Modeling Users’ Preferences and Social Links in Social Networking Services: A Joint-Evolving Perspective
Wu, Le (University of Science and Technology of China) | Ge, Yong (University of North Carolina at Charlotte) | Liu, Qi (University of Science and Technology of China) | Chen, Enhong (University of Science and Technology of China) | Long, Bai (China Electronics Technology Group Corporation No.38 Research Institute) | Huang, Zhenya ( University of Science and Technology of China )
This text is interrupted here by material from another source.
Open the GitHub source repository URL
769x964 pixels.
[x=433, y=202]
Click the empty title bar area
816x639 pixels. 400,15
Researchers have long converged that the evolution of a Social Networking Service (SNS) platform is driven by the interplay between users' preferences (reflected in user-item consumption behavior) and the social network structure (reflected in user-user interaction behavior), with both kinds of users' behaviors change from time to time. However, traditional approaches either modeled these two kinds of behaviors in an isolated way or relied on a static assumption of a SNS. Thus, it is still unclear how do the roles of users' historical preferences and the dynamic social network structure affect the evolution of SNSs. Furthermore, can jointly modeling users' temporal behaviors in SNSs benefit both behavior prediction tasks?In this paper, we leverage the underlying social theories(i.e., social influence and the homophily effect) to investigate the interplay and evolution of SNSs. We propose a probabilistic approach to fuse these social theories for jointly modeling users' temporal behaviors in SNSs. Thus our proposed model has both the explanatory ability and predictive power. Experimental results on two real-world datasets demonstrate the effectiveness of our proposed model.